特にこの「メタルポジション」の作曲スタイルには、カーティス・メイフィールドなどニュー・ソウルにも通じる感覚も聴き逃さないで欲しい。
今作のリードトラックとなっている「花子はパンク」でも、イントロのキーボードの無国籍なスケール感覚、バースでのディレイをかましたヴォーカルとリズム・セクションとのタイム感がずれていく気持ちよさ、ポリスにも通じるスリー・リズムのタイトなブレークなど聴きどころは多い。

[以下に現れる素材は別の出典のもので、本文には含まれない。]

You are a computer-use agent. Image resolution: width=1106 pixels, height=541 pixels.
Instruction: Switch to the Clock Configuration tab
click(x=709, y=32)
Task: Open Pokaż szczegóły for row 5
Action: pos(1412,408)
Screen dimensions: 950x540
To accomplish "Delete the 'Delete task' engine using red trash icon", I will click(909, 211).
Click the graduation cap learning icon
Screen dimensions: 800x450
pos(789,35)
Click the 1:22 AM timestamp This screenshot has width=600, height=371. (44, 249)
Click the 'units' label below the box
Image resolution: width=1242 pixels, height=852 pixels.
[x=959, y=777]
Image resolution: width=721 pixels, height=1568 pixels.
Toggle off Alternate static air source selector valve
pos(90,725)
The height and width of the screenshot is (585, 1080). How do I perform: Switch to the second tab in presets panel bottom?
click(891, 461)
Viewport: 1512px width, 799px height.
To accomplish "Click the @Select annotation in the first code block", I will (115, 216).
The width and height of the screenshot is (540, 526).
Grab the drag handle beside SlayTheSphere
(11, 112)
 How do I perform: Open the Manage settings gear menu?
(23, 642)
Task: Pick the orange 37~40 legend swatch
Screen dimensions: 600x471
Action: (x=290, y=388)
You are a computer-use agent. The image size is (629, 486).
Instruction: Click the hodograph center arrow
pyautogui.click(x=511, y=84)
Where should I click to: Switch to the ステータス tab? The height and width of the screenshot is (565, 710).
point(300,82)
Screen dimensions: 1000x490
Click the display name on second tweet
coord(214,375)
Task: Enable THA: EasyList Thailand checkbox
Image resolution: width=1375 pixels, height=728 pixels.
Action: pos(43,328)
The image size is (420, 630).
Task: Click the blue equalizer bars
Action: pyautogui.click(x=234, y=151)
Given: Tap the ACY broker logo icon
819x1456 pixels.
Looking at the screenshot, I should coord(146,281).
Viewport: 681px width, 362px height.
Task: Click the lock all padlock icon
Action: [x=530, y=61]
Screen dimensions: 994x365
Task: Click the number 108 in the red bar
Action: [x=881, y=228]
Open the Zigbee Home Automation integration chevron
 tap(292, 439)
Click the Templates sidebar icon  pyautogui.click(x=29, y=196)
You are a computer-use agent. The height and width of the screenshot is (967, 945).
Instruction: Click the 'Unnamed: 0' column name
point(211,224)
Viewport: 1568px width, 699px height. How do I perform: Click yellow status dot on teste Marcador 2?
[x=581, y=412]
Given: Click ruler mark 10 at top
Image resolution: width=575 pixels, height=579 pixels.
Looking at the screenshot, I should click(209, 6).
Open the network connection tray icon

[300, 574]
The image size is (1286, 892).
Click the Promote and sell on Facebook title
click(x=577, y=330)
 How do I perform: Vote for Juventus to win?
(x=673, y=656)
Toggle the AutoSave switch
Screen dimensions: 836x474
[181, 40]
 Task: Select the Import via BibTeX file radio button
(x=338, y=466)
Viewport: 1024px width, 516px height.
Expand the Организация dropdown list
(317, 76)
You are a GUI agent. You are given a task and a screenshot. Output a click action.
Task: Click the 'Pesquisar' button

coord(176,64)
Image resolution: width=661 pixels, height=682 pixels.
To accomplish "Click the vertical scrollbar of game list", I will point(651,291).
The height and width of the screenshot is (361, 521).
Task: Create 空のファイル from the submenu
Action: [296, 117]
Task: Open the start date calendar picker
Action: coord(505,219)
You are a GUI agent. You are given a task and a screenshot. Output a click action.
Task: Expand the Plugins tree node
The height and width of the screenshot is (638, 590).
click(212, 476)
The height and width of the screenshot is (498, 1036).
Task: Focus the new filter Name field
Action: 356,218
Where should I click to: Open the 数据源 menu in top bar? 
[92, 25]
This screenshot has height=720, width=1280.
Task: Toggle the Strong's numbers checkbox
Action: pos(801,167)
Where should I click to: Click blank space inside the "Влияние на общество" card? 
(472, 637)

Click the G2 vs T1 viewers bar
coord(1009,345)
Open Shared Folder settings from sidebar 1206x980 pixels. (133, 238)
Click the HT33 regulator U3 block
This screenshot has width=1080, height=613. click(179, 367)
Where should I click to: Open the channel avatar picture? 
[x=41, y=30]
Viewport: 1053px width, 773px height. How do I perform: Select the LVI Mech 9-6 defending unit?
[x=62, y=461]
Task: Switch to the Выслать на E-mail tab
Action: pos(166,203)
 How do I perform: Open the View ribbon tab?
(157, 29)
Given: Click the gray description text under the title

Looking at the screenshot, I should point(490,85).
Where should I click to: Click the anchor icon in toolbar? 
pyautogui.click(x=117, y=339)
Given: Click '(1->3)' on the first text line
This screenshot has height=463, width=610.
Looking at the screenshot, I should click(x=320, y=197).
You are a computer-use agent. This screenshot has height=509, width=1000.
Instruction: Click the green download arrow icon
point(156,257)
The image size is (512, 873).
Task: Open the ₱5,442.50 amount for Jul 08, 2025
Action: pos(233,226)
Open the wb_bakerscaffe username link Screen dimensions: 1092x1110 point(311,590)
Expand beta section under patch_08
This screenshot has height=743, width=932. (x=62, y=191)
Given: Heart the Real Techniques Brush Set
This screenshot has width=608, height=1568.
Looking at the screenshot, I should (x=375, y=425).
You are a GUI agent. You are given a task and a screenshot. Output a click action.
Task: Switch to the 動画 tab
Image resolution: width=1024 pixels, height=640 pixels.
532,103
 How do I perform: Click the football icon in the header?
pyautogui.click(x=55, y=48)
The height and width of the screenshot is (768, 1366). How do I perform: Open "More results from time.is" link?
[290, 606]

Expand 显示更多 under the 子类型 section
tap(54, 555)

楽曲として個人的に最も惹かれたのは「夜になるまでまって」だろう。黄昏のダブロックというべきこのバラードは多くの音楽ファンに強くお勧めしたい、後年に残る名曲だと確信する。
ただそのサウンドに身を委ねて欲しい。



アルバム全体に感じるのは、エクスペリメンタルという言葉が一番しっくりくるかも知れない。
90年代にプロデューサーのミッチェル・フルームとエンジニアのチャド・ブレイクが手掛けた諸作、ロス・ロボスの『Kiko』(92年)や『Colossal Head』(96年)、そこから派生したユニット、ラテン・プレイボーイズの同名アルバム(94年)、フルームのソロ作『Dopamine』(98年)のサウンドを当時熱中して聴いた筆者にとっては最高の音の贈り物となってしまった。